Ich habe mich hier heute registriert, da mit seit ein paar Tagen ein Ort in einem Traum nicht zur Ruhe kommen lässt. Und komischerweise habe ich auch das Gefühl, das mein Körper mich dazu zwingt solange zu schlafen bis diser Ort erscheint. Erst dann bin ich in der Lage aufzustehen egal wie oft ich zwischendurch wach bin.
Hier die Handlung.
Also ich streifte durch die Gegend. Der Ort ähnelt der Gegend, in der ich vor ein paar jahren gelebt habe. Dann kahm ich vom weg ab und befande mich an einem Ort, der mir nicht bekannt ist. Im ersten Traum entdeckte ich dort ein Waldstück. Vor diesem Wald war gerade so zu erkennen das sich dort irgendwann mal ein Weg befunden hat, dieser aber schon lange überwuchert war von einem dichten hohem gestrüpp. Nicht jeder würde erkennen das sich dort was verbirgt. Ich bahnte mir meinen Weg durch dieses Gestrüpp und fand mich auf einem altem Pfad wieder der gerade so begehbar ist. Ich ging diesen Pfad hinnab und es wurde immer dunkler. Nach einer weile sah ich dann auf der rechten Seite, noch tiefer im Getrüpp, Drei Statuen, die im Halbkreis um einen Runden tisch aufgestellt sind und vor dem Tisch war eine Bank. Alles war aus Gips pder ähnlichem. Auf jeden Fall weisses Gestein

. Der Bereich, wo sich diese Statuen befinden ist kreisrund überwuchert. Aber auf wundersame Weise nur rings herrum und oben drüber. Ansonsten ist er frei begehbar. Also wie ein Loch in dem Gestrüpp. Da endeten meine ersten beiden Träume und ich war wach.
Heute allerdings ging dieser Traum eine Spuhr weiter.

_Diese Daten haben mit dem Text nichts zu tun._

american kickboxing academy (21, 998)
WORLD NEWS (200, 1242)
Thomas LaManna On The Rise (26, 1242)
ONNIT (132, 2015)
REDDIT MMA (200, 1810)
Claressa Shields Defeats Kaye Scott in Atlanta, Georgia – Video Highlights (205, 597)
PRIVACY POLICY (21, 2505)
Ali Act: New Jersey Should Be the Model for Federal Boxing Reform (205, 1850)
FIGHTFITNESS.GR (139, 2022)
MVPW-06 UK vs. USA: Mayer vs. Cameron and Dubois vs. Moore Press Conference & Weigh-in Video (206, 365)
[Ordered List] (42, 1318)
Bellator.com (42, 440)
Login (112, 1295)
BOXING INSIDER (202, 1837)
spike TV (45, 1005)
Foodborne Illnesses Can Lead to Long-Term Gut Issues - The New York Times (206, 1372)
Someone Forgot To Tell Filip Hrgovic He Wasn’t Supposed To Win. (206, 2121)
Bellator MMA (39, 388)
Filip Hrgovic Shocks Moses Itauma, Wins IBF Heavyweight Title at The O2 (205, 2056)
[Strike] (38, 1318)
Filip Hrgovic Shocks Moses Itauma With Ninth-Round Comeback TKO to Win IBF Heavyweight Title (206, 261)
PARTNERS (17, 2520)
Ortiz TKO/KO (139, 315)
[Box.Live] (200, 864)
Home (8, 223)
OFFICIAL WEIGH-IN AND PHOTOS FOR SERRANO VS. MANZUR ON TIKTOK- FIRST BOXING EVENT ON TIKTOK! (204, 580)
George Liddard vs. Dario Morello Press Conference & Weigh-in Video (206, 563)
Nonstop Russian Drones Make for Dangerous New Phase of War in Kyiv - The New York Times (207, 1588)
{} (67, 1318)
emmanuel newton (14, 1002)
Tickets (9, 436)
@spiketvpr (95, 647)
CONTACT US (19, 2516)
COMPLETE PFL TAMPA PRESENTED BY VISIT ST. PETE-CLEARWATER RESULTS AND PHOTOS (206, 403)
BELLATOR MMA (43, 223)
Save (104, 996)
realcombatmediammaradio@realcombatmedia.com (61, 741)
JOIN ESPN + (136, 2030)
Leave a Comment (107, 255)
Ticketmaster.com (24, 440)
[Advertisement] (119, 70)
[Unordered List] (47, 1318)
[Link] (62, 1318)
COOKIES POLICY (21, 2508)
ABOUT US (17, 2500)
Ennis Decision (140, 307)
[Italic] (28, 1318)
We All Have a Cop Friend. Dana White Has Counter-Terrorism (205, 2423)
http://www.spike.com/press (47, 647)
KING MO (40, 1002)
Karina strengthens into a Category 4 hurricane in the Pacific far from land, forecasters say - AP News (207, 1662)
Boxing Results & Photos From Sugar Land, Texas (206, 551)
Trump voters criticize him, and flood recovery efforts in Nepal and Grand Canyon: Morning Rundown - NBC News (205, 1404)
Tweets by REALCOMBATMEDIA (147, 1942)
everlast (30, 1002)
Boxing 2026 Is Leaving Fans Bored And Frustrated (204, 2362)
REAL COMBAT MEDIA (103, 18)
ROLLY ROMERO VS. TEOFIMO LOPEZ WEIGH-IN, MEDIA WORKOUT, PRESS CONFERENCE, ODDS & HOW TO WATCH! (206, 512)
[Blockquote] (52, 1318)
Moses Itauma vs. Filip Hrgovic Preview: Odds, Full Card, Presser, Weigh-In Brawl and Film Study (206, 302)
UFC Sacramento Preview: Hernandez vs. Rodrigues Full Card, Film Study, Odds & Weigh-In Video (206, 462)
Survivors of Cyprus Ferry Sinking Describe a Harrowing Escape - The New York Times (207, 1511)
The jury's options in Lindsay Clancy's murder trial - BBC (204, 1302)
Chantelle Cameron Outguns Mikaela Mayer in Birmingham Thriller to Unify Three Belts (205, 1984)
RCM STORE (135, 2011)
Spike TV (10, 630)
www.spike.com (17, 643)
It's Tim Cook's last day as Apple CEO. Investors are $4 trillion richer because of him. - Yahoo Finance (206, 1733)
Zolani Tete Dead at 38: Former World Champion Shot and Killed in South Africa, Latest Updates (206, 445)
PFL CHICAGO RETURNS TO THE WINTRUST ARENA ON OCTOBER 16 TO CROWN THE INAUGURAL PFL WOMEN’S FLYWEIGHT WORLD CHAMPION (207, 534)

Im aktuellem Traum spielte meine Exfreundin mit, der ich lange nachgelaufen bin und es irgendwann geschafft habe. Nun im aktuellem Traum war ich mit ihr zusammen und gerade dabei sie in die Schule zu bringen, was darauf schließen lässt, das der Traum in der Vergangenheit spielt. Alles verspätete sich und ich hätt es nicht mehr schaffen können sie rechtzeitig in die Schule zu bringen. Also entschloss ich mich ihr diesen Ort zu zeigen. Wir fuhren also mit meinem Auto, welches ich nicht besitze, zusammen dorthin und gingen durch das Gestrüpp zum verstecktem Pfad. Und dann wieder hinab immer tiefer hinein, bis wir diesen Ort erreichten. Diesmal endete der Traum aber nicht aprubt sondern es geht weiter.
Diesmal erkannte ich, da ich das erste mal den Ort betreten habe, das es sich um einen Altarplatz handelte. Ich machte es mir mit ihr dort auf der Bank bequehm und wir fingen an ein wenig zu kuscheln. Dann entdeckte ich das sich in der Mitte des Tisches eine alte, schwarze und halb abgebrannte Kerze befand. Kurzerhand nahm ich mein Feuerzeug und steckte die Kerze an.
Aus irgendeinem Grund äußerte ich dann einen Wunsch. Es war eine Art Eingebung, das beim entzünden der Kerze ein wunsch geäußert werden muss. Ich weis nicht mehr genau was aber es hatte was mit meiner ( im Traum ) Freundin zutun und mit der Ewigkeit. Darauhin kuschelten wir weiter und ich wachte dann auf.
Ich weis auch leider nicht mehr wie genau die Statuen ausgesehen haben aber in jedem Fall hatten sie Flügel. Könnten also Engelsgleich gewesen sein, da sie auch menschengroß waren.